**TRY IT**
After locating the line that holds "The image size is (734, 978).", transcribe it and each following line to the end of the records, changing nothing and adding nothing.

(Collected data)
•••••
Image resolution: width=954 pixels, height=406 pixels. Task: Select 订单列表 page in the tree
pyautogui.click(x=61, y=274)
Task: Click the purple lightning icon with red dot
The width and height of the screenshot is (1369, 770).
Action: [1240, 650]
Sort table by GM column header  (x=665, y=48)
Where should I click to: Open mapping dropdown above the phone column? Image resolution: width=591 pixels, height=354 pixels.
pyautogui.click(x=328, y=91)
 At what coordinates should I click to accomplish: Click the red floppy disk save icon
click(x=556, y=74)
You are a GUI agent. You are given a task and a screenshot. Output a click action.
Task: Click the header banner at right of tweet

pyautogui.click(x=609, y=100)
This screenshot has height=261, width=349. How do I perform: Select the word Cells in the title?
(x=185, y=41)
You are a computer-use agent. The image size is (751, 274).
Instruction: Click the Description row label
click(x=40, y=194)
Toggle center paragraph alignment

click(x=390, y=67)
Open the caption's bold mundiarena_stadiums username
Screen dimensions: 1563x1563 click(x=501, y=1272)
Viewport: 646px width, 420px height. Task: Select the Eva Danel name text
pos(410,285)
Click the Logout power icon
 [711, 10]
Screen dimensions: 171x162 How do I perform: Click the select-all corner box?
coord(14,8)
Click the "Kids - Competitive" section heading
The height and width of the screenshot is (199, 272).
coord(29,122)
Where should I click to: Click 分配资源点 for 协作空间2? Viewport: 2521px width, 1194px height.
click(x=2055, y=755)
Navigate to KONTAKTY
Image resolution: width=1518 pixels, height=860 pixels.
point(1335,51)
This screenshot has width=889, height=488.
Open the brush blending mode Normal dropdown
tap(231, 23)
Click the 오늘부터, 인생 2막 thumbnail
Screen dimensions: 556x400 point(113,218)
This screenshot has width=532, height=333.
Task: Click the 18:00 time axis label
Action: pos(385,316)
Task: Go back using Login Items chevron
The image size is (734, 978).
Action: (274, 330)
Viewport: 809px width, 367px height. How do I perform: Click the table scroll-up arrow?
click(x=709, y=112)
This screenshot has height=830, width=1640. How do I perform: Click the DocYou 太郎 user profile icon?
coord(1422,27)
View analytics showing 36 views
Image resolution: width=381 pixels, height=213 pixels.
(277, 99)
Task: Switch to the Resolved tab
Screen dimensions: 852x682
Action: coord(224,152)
•••••
**WRITTEN ANSWER**
The image size is (734, 978).
Action: (274, 330)
Viewport: 809px width, 367px height. How do I perform: Click the table scroll-up arrow?
click(x=709, y=112)
This screenshot has height=830, width=1640. How do I perform: Click the DocYou 太郎 user profile icon?
coord(1422,27)
View analytics showing 36 views
Image resolution: width=381 pixels, height=213 pixels.
(277, 99)
Task: Switch to the Resolved tab
Screen dimensions: 852x682
Action: coord(224,152)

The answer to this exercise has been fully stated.